* INPUT MATERIAL:
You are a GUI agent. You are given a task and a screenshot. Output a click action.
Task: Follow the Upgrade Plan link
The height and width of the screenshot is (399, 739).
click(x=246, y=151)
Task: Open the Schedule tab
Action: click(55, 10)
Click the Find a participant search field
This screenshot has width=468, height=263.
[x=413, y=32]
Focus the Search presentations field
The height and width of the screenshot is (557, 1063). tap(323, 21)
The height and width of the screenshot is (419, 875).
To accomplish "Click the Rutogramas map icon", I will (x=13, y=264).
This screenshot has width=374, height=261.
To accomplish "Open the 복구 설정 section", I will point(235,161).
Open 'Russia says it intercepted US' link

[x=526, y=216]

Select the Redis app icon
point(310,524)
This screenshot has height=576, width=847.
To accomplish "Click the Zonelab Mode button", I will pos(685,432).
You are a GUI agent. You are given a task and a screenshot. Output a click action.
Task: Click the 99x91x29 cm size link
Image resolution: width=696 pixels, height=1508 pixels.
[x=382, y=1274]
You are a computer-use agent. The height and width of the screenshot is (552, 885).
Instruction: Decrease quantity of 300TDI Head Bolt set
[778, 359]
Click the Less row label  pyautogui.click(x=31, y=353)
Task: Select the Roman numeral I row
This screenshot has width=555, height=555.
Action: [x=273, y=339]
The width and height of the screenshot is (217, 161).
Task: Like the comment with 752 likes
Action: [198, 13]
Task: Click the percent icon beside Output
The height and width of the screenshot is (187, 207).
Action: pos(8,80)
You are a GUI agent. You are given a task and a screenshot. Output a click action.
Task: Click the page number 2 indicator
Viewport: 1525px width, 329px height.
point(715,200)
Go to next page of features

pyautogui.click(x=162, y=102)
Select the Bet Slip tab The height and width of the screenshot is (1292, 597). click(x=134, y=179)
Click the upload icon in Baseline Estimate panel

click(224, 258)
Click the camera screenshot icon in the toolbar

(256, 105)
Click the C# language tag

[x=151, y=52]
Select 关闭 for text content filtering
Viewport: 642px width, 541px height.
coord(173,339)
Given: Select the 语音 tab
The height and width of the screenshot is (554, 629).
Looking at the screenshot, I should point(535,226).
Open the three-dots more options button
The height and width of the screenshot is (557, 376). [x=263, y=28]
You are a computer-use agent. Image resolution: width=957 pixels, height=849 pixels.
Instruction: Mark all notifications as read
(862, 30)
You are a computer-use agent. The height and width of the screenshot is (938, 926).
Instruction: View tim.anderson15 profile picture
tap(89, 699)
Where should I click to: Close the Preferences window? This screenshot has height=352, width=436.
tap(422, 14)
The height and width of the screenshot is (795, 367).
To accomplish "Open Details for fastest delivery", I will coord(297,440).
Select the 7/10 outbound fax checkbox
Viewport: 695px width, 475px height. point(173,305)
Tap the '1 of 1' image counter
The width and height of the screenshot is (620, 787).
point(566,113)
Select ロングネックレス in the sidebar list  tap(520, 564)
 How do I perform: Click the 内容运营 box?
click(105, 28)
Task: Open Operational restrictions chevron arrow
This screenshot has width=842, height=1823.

* WHAT YOU WILL DO: Everything from the line with "The height and width of the screenshot is (187, 207)." through the line with "Given: Select the 语音 tab" should be written out exactly as it appears above, end lines included, and nothing outside that range.

* SOLUTION TO THE EXERCISE:
The height and width of the screenshot is (187, 207).
Action: pos(8,80)
You are a GUI agent. You are given a task and a screenshot. Output a click action.
Task: Click the page number 2 indicator
Viewport: 1525px width, 329px height.
point(715,200)
Go to next page of features

pyautogui.click(x=162, y=102)
Select the Bet Slip tab The height and width of the screenshot is (1292, 597). click(x=134, y=179)
Click the upload icon in Baseline Estimate panel

click(224, 258)
Click the camera screenshot icon in the toolbar

(256, 105)
Click the C# language tag

[x=151, y=52]
Select 关闭 for text content filtering
Viewport: 642px width, 541px height.
coord(173,339)
Given: Select the 语音 tab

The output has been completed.